------ Excerpt
Nice piece, it reminded me a bit of Bernard Cornwall. About the only useful thing I can pass on is something my own proofreader told me (he goes through the stories after I post them). The first word inside any speech marks should be capitalised, after those speech marks you don't need to capitalise the non-speech stuff...er, bad explanation. Demo:
I fear I shall die of old age before this demo finishes downloading exclaimed frogbeastegg, Good thing I have a story to read while I wait or I would be in danger of dozing off at the keyboard.

Axeknight
03-30-2004, 17:39
Thanks Lady Frog Yeah, I read alot of Cornwell, and I'm really enjoying the Aubrey/Maturin tales of Patrick o' Brian. Bit of a historical fiction nut.

Dang I knew that speech mark thing Just forgot while writing. http://www.totalwar.org/forum/non-cgi/emoticons/gc-no.gif I can be so stupid

I now know what you meant when you said that the characters in your Princess Eleanor (sp?) series just told you what was going to happen and you wrote it. My characters didn't even have the decency to tell me They just ran off, insulting me as they went Ross and Style were going to be bit characters - just there in the first scene to start it off - but then they turned up at the battle, in the spear line. And Fitzjohn was supposed to stay put, the idea being that the story could be told from the point of view of the commander, ordering people about, and the ordinary soldiers (Ross and Style), following the orders. But then the spears didn't charge, and he just ran off I couldn't call him back, so I had to have him fight.

P.S For extra points, guess the V&Vs Fitzjohn would have if he were in MTW...

*EDIT* Gah, typoes

Ludens
04-07-2004, 17:04
Creative critisism? I am sorry, but I am not good at that http://www.totalwar.org/forum/non-cgi/emoticons/tongue.gif .

Good job, Axeknight. A nice battle report. I liked the way you kept switching between perspectives, although you might have done it a little too often at the end. Fitzjohn's character was also good.
The only thing that is required to make this a real story, in stead of 'just' a battle report, is a theme. You need to give a reason for the story. Why is this battle? Why are the characters here? Why do they do what they do? But such a thing is hard (and not really necessary) when writing a battle report. But anyway, you did a fine job, and I look forward to reading more from you.

Axeknight
04-07-2004, 17:26
First off, thanks for your comments, Ludens http://www.totalwar.org/forum/non-cgi/emoticons/bigthumb.gif Any creative criticism is appreciated.
------------
## Task goal
Answer these questions about the forum thread above.
1. Whose Aubrey/Maturin tales does Axeknight say he is enjoying?
2. Which two characters were originally meant to be bit characters in Axeknight's story?
3. According to Ludens, what is the only thing required to turn the piece into a real story?
------ Input data
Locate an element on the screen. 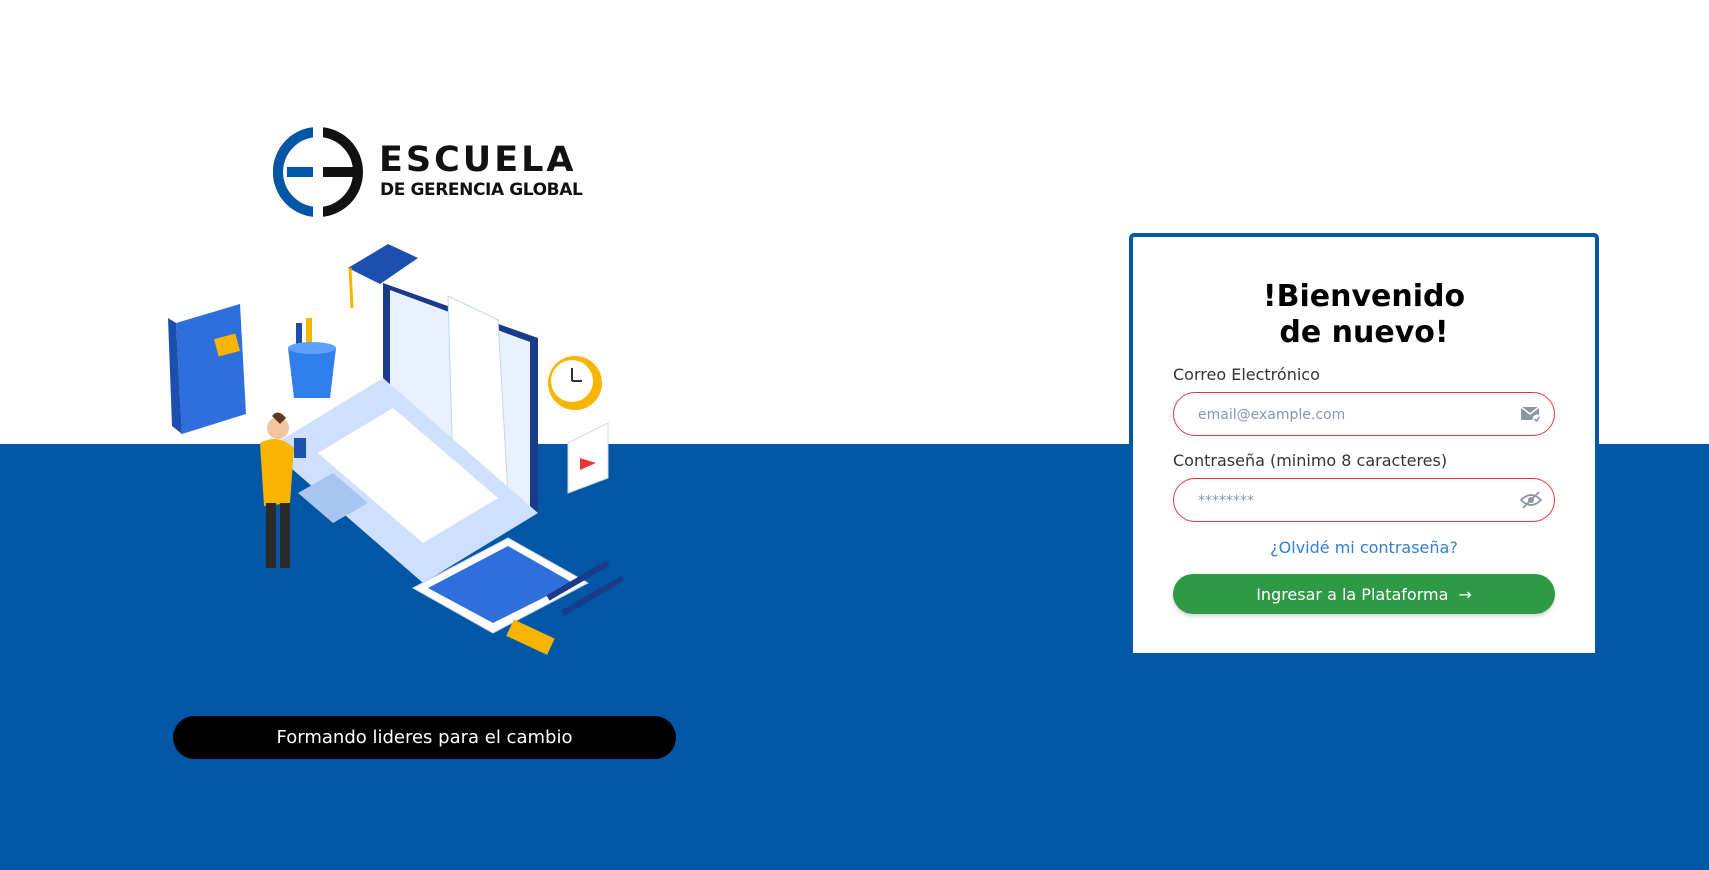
------------
## Exercise result
1. Patrick o' Brian
2. Ross and Style
3. A theme